A randomly comprehensive survey of extraordinary movie experiences from the art house to the grindhouse, featuring the good, the bad, the ugly, but not the boring or the banal.
Sunday, July 15, 2012
Celeste Holm (1917-2012)
One week after Ernest Borgnine's death ended his tenure as the earliest surviving winner of the Academy Award for Best Actor, the earliest surviving winner of the Best Supporting Actress Oscar has passed on, also at the age of 95. Holm won her statue for the 1947 Best Picture winner, Gentlemen's Agreement, but may be better known for her role in a somewhat better-loved film, the 1950 Best Picture All About Eve, for which she received another Oscar nomination. At least that's the film I remember and like her best from. She was also one of the original Broadway cast of the seminal Rodgers & Hammerstein musical Oklahoma!, which opened back in 1943. She returned to acting near the end of her life; the final two entries on her IMDB filmography are a completed film scheduled for a 2013 release and another in postproduction. Both are low-budget independent productions, the latter also sporting Mickey Rooney and other seniors in the cast. The earliest surviving Best Supporting Actress is now Eva Marie Saint, who won for 1954's On the Waterfront. The earliest surviving nominee for the award is Olivia de Havilland, who was considered for Gone With the Wind before winning two Best Actress Oscars in the 1940s. Those make her the third-earliest surviving Best Actress winner, behind 102 year old Luise Rainer (1936 and 1937) and de Havilland's sister Joan Fontaine (1941). Rainer is no doubt watching her back if she takes the comes-in-threes rule seriously, as may be George Chakiris, the earliest surviving Best Supporting Actor winner for 1961's West Side Story. This trivia aside, every remaining link lost to classic Hollywood is to be regretted, and this blog pays its respects to Celeste Holm's memory.
Subscribe to:
Post Comments (Atom)
2 comments:
Holm she provided one of the best voiceovers of all time for Joseph L. Mankiewicz's tart, dark, brilliant comedy A Letter to Three Wives, a picture which holds up sensationally well, and to which Desperate Housewives creator Marc Cherry owes an eternal debt of gratitude.

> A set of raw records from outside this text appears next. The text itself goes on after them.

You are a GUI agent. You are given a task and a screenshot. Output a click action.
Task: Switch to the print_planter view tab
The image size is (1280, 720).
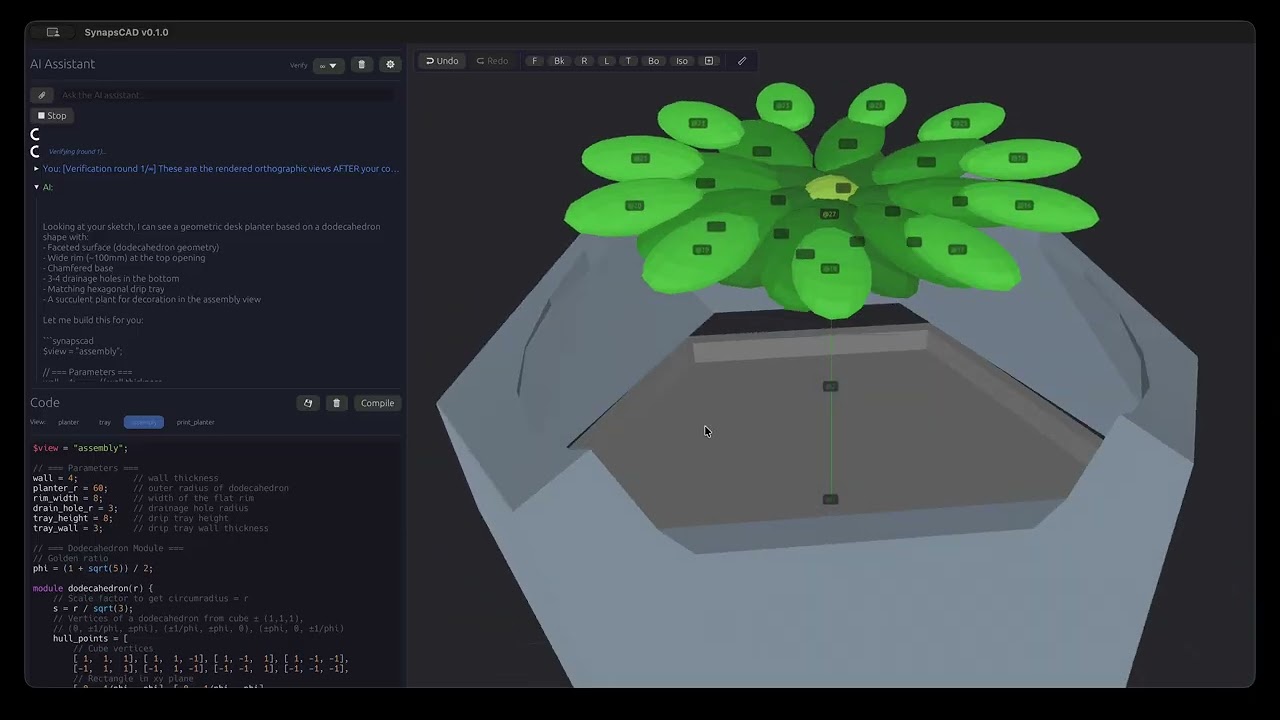195,422
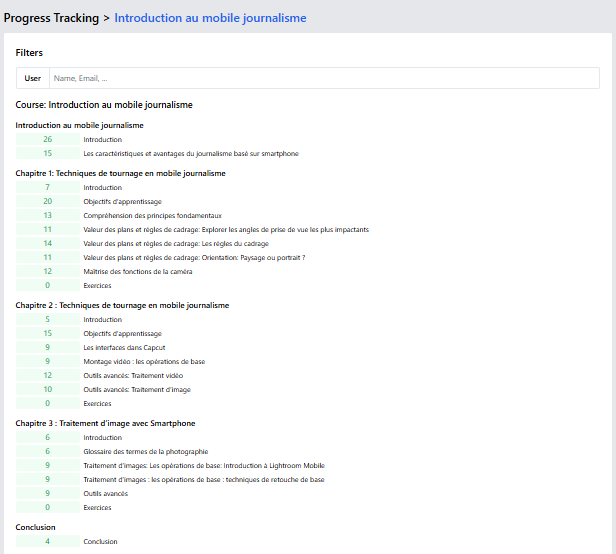Click techniques de retouche de base lesson
Image resolution: width=616 pixels, height=554 pixels.
pyautogui.click(x=203, y=479)
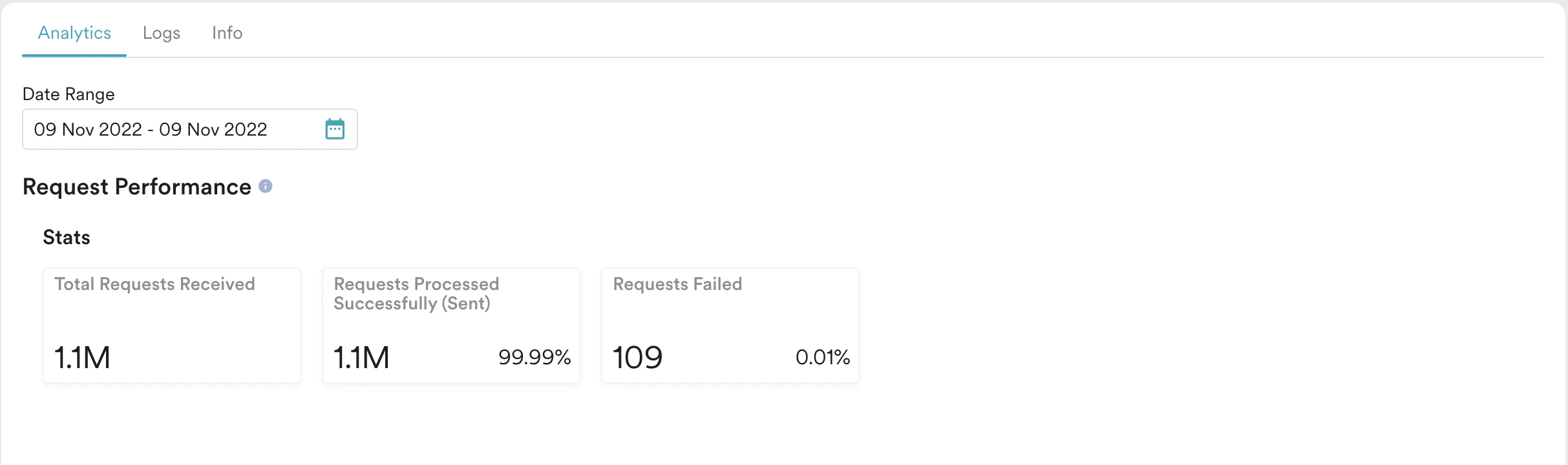Open the Info tab
The image size is (1568, 465).
[x=226, y=32]
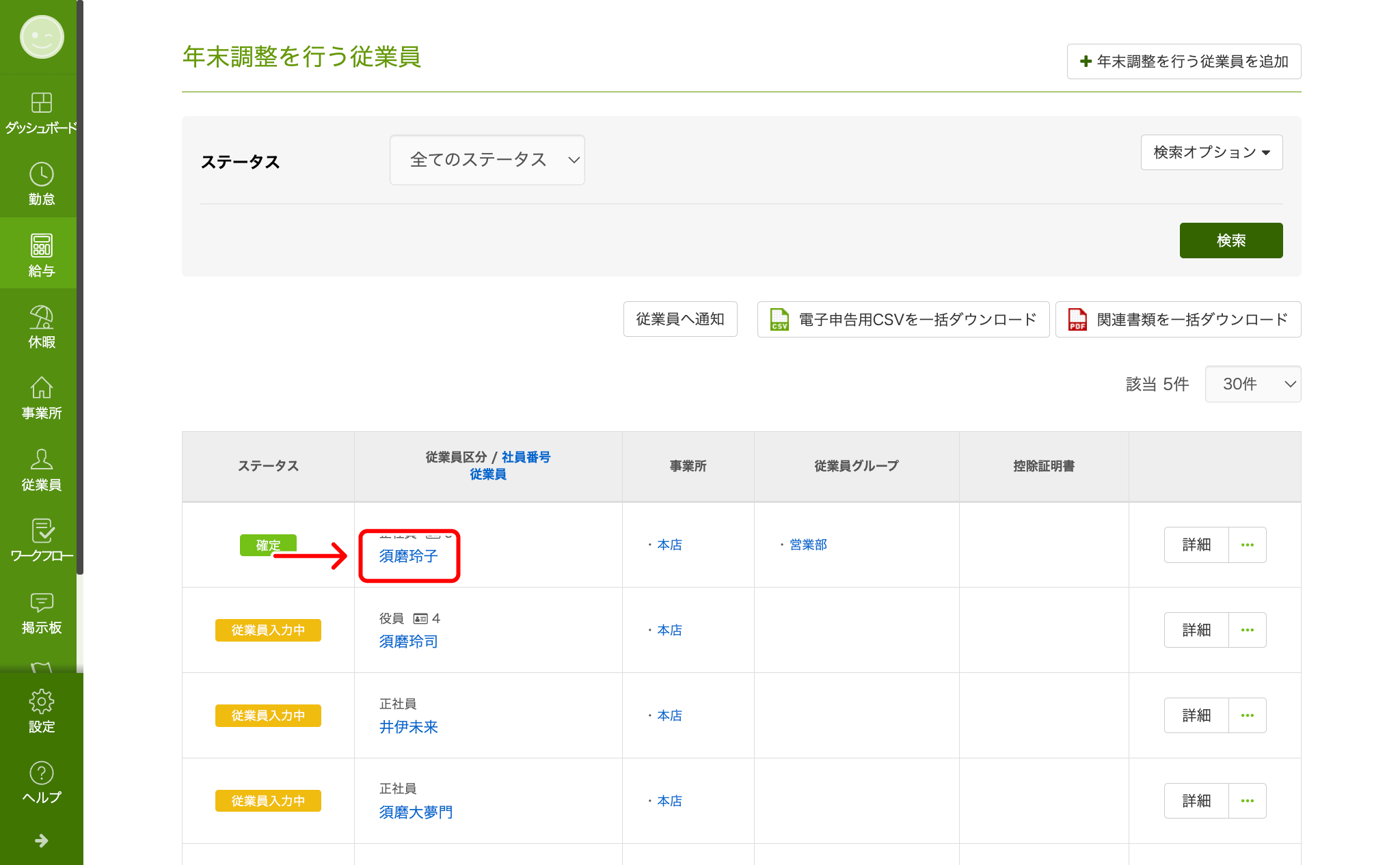Expand the 検索オプション dropdown
The width and height of the screenshot is (1400, 865).
coord(1211,152)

I love her as well Samuel, and agree her finest work is on display in Mankiewicz's masterpiece ALL ABOUT EVE. I fondly remember her work as Aunt Polly in the 1973 musical TOM SAWYER which no doubt brought back memories of her celebrated turn in the stage musical of OKLAHOMA.
Like Ernest Borgnine she made some remarkable innings.
R.I.P.
I appreciated all the Oscar trivia in this loving tribute.